Pronovost does. They take the patient to the OR, open her up and guess what, he was right. The surgeon had accidentally “punctured her intestine and pancreas.” The patient lived. Just. She lost her other kidney, spent six months in the hospital instead of three days, and was in rehab for a year. “This healthy woman,” Pronovost writes,” who had come to Hopkins at 110 pounds, now weighed 80 pounds, had had a tracheotomy, could barely speak or walk, and was on dialysis and needed a kidney transplant, all needlessly.”

Reading this, as I did, you might be tempted to say, hope that surgeon got sued for everything, lost his license, is flipping burgers at McDonalds. Pronovost doesn’t tell us what happened to him, but even if he is dishing out fast food to teenagers, how would that help the next patient and the next? Doctors who are sued get defensive and resentful. Their stories become part of the lore of the malpractice legions ready to storm the gates. People don’t learn from lawsuits and while chasing one doctor out of the elite club may hurt his ego, it doesn’t change the behavior or attitudes of those who remain members in good standing.
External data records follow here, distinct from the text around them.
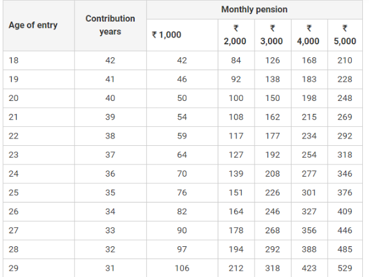
Task: Click the "Contribution years" column header
Action: pyautogui.click(x=110, y=25)
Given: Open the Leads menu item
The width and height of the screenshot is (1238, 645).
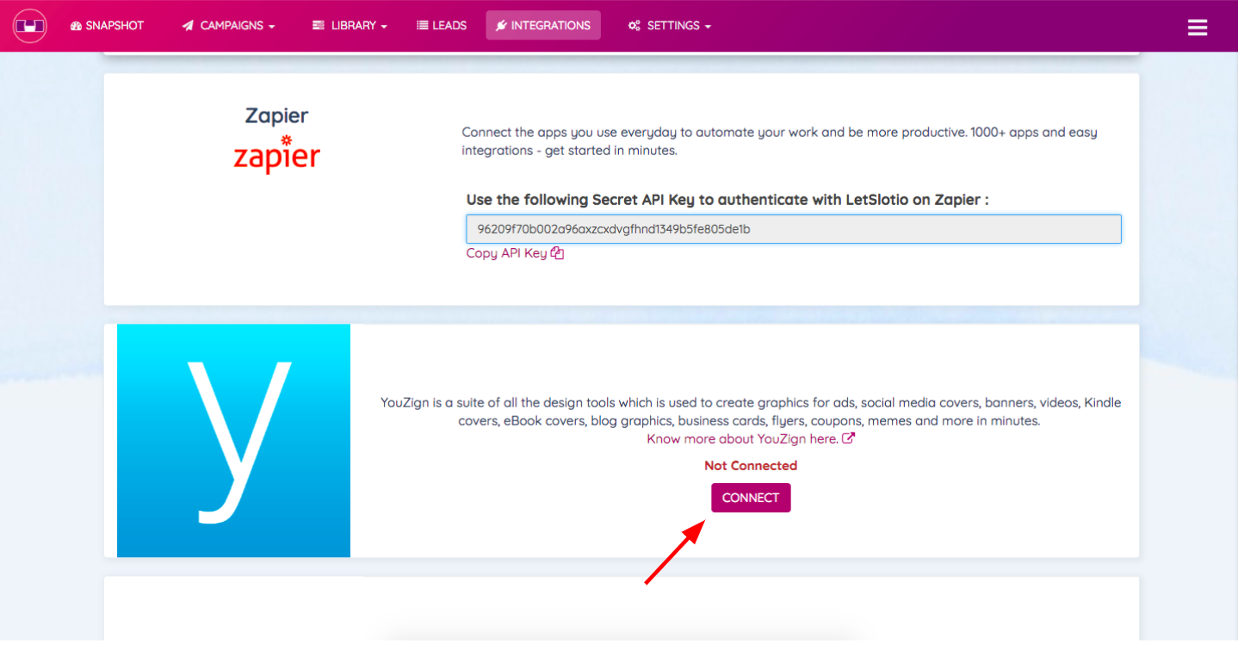Looking at the screenshot, I should tap(442, 26).
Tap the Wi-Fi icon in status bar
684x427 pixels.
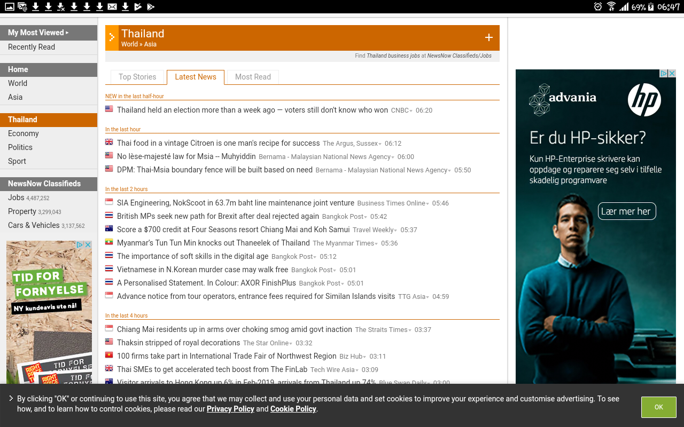(x=611, y=6)

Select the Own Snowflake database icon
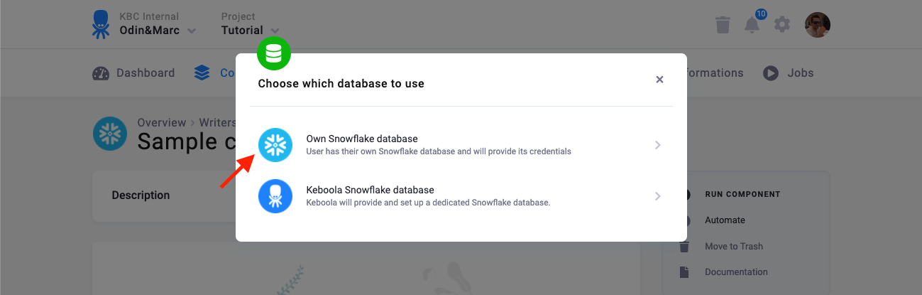(x=275, y=145)
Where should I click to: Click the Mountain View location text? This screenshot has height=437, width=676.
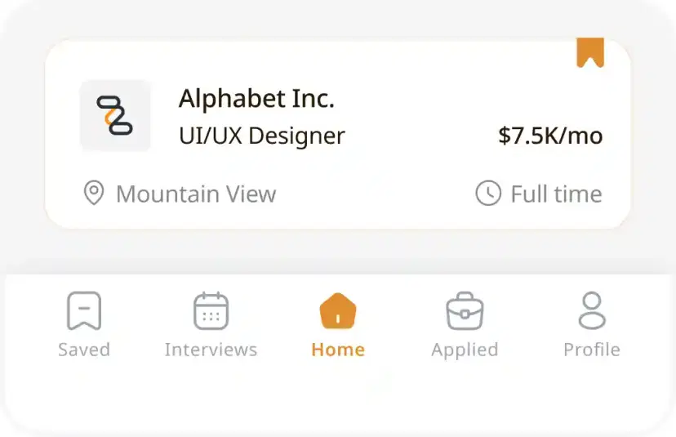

Now if this were aviation what would have happened? In the CRM culture, Pronovost as first officer, would have challenged that surgeon on the very first page. In a reformed health care culture, where the patient not the doctor, owns her own body, and the hospital, not the surgeon, owns the facility, the two challenge rule would be immediately put into play. At 10 PM at night when he got the first call from the resident, Pronovost would have called the surgeon, as he did at 2P.M. When the surgeon refused to take the patient to the OR, the intensivist would have urgently and firmly repeated the concern (as Pronovost in fact did) and then, when the surgeon refused, he would have taken the patient out of the surgeon’s control and called the on-call surgeon. Would that have saved the patient’s good kidney, and restored her health, from the book I can’t tell. But I can tell you that without a model in which doctors and nurses can act immediately and urgently to prevent those physicians (or nurses or anyone else) more concerned with their status and authority than patient care from jeopardizing patient safety, patients like myself will always be in danger.

In the airline industry that kind of challenge to the captain’s authority is rare. People don’t do it lightly. But they do it and they are protected when they do. In fact, in aviation today, if a first officer allowed a captain to put the plane and passengers in jeopardy without challenging that captain, he or she would be in a lot of trouble. It’s kind of like being a mandated reporter for child abuse. If you suspect abuse and don’t report it and abuse is later discovered, the direct abuser isn’t the only one in trouble. Maybe that’s what we need in health care. Everyone in the hospital needs to become a mandated reporter for patient abuse – a kind of deputy sheriff empowered by government and the company to protect us when there is absolutely no way we can protect ourselves.

  • Colleen


    I am an RN and I just finished reading Provonost’s book. Absolutely amazing. I also liked Gawande’s checklist manifesto.

    People haven’t a clue airlines use checklists, but they are so important to them, why not for us on the floor? I am a newer nurse so the hierarchy thing was very alien to me, especially since I escaped a 15 year business/IT career to become a nurse.

    I really have enjoyed your work and look forward to reading your latest book as well.